Por el otro lado del panorama, es verdad que nominalmente nadie puede discutir que el Partido Popular ha ganado las elecciones con 16 escaños por 14 de los socialistas, pero no es menos cierto que es imposible ocultar que esta pírrica victoria esconde no sólo un sabor agridulce, sino una falla tectónica que amenaza con deslizarse y provocar en un futuro próximo un seísmo, este sí, de grandes dimensiones, si antes no se pone remedio. Y es que un destrozo tan doloroso de escaños (ocho), porcentaje (16%) y votos (2.600.000), supone tal cataclismo electoral que cualquier disimulo al respecto o paño caliente (destinado a no perjudicar la incipiente recuperación económica) pudiera ser, amén de un error monumental, perjudicial a la larga para el propio partido, para el Gobierno y, consecuentemente, para España en su conjunto.

Estamos pues en la hora de la verdad. En la hora de dilucidar si la vuelta que hay que darle al porqué de estos resultados electorales pasa de la categoría de pirueta circense a la acrobacia mayor de señalar sin eufemismos algunas de las razones mayores del descalabro. A saber: ejercicio timorato de la mayoría absoluta, incumplimiento reiterado del programa electoral, desprecio por el perfil del propio votante, acercamiento ideológico hacia la izquierda, menosprecio continuo hacia los políticos populares de mayor talla y tirón electoral, actitud dubitativa y desconcertante en algunas políticas antiterroristas, asimilación indisimulada de valores postmodernos y progresistas, paralización de iniciativas legislativas en aras a consensos imposibles, minusvaloración en suma del propio votante que quisiera seguir reconociéndose en la derecha política, o sea, en lo que toda la vida se ha llamado el pensamiento liberal-conservador.

Estamos pues en el momento de la política. En el punto de descubrir si se prefiere coger el toro del desestimiento y la abstención ciudadana (mayoritariamente de derechas) por los cuernos del liderazgo político y del gobierno sin complejos para que la urgente regeneración social y del Partido Popular empiecen mejor hoy (es un decir) que mañana. Ojalá ésta fuese la opción elegida, porque tanto la sociedad en su conjunto como las castigadas estructuras del partido –sobre todo en Cataluña y en el País Vasco, pero también en otros lugares de España– necesitan y demandan un revulsivo que las despierte del letargo social y mediático en el que las ha sumido la corrupción y la desafección por la política.

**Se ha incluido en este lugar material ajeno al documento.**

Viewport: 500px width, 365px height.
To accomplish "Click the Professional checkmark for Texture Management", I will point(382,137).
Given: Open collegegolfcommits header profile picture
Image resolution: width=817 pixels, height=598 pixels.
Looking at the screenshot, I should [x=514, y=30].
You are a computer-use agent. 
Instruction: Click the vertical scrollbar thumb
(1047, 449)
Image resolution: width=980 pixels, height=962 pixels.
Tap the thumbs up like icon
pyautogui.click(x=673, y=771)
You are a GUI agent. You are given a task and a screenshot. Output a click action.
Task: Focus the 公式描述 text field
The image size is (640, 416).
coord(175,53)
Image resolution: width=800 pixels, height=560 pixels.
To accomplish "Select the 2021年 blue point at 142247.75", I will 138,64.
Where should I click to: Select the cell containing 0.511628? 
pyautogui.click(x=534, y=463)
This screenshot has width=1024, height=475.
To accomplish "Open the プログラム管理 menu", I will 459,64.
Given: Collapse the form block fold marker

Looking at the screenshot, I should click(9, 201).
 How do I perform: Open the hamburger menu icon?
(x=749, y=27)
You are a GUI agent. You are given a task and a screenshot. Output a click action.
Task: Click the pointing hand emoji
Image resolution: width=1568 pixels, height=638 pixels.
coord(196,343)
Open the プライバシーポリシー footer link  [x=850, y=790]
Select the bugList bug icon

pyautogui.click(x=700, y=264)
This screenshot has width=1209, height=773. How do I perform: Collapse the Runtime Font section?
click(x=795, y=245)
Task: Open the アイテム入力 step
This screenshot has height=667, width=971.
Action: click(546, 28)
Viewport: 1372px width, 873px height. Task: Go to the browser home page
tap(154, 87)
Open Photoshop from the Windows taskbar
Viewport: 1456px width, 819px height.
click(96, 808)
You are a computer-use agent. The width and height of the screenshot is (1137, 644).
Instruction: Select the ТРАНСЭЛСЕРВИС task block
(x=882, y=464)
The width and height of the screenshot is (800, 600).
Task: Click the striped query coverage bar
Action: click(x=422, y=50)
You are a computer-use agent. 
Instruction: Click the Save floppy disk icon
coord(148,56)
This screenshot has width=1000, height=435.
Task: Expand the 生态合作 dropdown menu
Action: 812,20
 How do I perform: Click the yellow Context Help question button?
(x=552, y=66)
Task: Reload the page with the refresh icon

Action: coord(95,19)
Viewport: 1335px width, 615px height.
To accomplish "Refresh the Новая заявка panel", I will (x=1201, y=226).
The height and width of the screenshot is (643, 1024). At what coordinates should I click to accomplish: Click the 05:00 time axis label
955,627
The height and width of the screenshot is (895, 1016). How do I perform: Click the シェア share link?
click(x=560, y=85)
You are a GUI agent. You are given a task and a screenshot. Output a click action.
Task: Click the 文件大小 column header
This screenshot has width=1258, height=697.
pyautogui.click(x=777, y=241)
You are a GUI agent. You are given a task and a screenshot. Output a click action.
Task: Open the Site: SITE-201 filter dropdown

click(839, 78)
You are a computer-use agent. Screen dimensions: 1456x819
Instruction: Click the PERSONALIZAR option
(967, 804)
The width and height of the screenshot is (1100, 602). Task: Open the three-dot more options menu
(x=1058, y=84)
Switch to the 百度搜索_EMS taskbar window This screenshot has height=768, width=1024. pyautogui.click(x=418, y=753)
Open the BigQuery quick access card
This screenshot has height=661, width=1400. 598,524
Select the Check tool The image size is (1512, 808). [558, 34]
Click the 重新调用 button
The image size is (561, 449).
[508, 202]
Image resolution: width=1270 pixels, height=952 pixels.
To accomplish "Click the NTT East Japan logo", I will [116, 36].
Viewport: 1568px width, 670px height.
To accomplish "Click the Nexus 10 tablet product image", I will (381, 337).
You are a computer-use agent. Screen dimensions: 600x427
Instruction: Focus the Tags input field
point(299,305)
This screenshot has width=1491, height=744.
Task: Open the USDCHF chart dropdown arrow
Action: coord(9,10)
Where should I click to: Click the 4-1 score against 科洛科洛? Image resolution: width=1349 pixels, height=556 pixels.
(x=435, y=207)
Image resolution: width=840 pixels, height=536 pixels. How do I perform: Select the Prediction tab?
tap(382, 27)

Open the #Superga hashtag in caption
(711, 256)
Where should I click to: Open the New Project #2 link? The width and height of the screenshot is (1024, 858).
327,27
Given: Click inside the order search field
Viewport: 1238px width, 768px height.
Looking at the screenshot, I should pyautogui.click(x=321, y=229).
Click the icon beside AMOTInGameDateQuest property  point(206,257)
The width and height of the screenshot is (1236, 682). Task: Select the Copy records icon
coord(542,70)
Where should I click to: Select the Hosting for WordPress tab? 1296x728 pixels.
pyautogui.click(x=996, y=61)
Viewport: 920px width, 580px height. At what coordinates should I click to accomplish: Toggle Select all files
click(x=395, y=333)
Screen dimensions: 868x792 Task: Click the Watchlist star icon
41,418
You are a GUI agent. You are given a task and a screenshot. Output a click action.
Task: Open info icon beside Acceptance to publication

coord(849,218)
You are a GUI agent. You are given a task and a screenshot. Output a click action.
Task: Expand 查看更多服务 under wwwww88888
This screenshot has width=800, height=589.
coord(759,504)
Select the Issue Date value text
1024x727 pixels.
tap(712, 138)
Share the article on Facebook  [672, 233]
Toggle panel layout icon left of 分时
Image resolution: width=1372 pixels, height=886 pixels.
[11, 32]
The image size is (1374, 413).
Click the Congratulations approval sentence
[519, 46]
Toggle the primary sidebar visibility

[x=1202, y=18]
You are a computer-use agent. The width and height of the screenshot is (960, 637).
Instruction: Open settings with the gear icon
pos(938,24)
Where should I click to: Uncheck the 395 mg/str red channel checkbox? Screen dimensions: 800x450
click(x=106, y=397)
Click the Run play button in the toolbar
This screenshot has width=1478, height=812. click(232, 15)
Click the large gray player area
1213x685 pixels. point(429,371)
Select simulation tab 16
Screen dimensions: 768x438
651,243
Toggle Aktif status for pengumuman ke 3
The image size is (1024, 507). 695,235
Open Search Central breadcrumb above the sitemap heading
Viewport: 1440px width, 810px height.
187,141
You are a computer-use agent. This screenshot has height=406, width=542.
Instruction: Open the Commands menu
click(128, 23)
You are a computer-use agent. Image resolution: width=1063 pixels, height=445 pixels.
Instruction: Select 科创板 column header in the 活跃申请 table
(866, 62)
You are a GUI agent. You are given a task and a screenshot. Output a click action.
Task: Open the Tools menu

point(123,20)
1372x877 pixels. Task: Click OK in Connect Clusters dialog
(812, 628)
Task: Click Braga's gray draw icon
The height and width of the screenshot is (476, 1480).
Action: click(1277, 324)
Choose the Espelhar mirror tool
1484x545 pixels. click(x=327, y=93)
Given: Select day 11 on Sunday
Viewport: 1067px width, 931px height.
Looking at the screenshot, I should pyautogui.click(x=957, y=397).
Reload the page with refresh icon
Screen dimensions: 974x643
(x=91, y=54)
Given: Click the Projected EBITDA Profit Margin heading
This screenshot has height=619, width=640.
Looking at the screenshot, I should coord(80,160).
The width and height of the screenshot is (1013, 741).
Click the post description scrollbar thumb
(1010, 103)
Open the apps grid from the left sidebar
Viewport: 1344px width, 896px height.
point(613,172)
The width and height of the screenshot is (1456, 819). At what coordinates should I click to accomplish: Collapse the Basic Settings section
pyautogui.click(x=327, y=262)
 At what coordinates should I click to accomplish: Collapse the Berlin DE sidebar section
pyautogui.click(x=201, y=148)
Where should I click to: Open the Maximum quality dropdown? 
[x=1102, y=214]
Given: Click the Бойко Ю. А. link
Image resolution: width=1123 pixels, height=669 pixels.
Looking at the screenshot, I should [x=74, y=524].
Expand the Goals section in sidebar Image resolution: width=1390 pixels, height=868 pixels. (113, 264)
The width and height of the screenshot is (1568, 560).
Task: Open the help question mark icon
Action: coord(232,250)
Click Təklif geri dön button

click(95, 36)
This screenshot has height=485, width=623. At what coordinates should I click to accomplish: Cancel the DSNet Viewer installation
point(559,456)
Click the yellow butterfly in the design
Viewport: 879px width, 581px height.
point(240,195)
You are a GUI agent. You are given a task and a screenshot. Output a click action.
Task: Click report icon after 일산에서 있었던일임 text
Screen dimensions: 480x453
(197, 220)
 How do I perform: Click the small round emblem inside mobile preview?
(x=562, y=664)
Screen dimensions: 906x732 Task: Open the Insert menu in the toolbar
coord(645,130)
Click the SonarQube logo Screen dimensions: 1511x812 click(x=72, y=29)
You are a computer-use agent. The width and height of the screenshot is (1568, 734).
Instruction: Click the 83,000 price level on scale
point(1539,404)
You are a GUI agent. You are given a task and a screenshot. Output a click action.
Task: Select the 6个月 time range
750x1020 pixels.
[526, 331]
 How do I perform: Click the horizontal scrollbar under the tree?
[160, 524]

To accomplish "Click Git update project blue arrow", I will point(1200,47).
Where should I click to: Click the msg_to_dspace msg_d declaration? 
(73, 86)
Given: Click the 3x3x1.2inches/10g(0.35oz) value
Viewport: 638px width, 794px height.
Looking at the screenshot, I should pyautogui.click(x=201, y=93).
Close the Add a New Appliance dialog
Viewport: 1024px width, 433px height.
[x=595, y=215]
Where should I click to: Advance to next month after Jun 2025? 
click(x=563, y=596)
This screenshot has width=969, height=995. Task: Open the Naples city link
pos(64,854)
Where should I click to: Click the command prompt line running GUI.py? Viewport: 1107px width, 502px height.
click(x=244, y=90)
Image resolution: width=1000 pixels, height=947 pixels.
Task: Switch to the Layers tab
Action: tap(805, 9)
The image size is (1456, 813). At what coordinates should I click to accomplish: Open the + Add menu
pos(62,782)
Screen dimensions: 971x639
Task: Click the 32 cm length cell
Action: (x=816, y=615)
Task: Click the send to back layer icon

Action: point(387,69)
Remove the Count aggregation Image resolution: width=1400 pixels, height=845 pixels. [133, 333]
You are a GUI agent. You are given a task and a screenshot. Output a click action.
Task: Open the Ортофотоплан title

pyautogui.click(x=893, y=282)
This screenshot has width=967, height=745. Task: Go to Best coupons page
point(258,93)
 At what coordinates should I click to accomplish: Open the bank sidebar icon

O estamos en el tiempo de descubrir, por el contrario, lamentablemente, que se prefiere escuchar los cantos de sirena habituales y ponerse (como muchos sugerirán de nuevo) de perfil en la confianza de que, como fruta madura, el horizonte económico que muchos pronostican y algunos entreven a lo lejos consiga que las piezas del puzle electoral de las próximas elecciones municipales y autonómicas de mayo de 2015 terminen encajando por arte de birlibirloque.

Confiarse a esta segunda opción, además de peligroso, más bien parece un atajo seguro hacia subir algún puntito en la escala de Richter o hacia el pacto contranatura PP-PSOE que hipotéticamente desactivaría el gran terremoto de la desvertebración nacional. El ejercicio de la responsabilidad política es lo que tiene: de vez en cuando hay que decidirse. Porque o te decides tú, o tarde o temprano te deciden las urnas… como ahora acaba de suceder.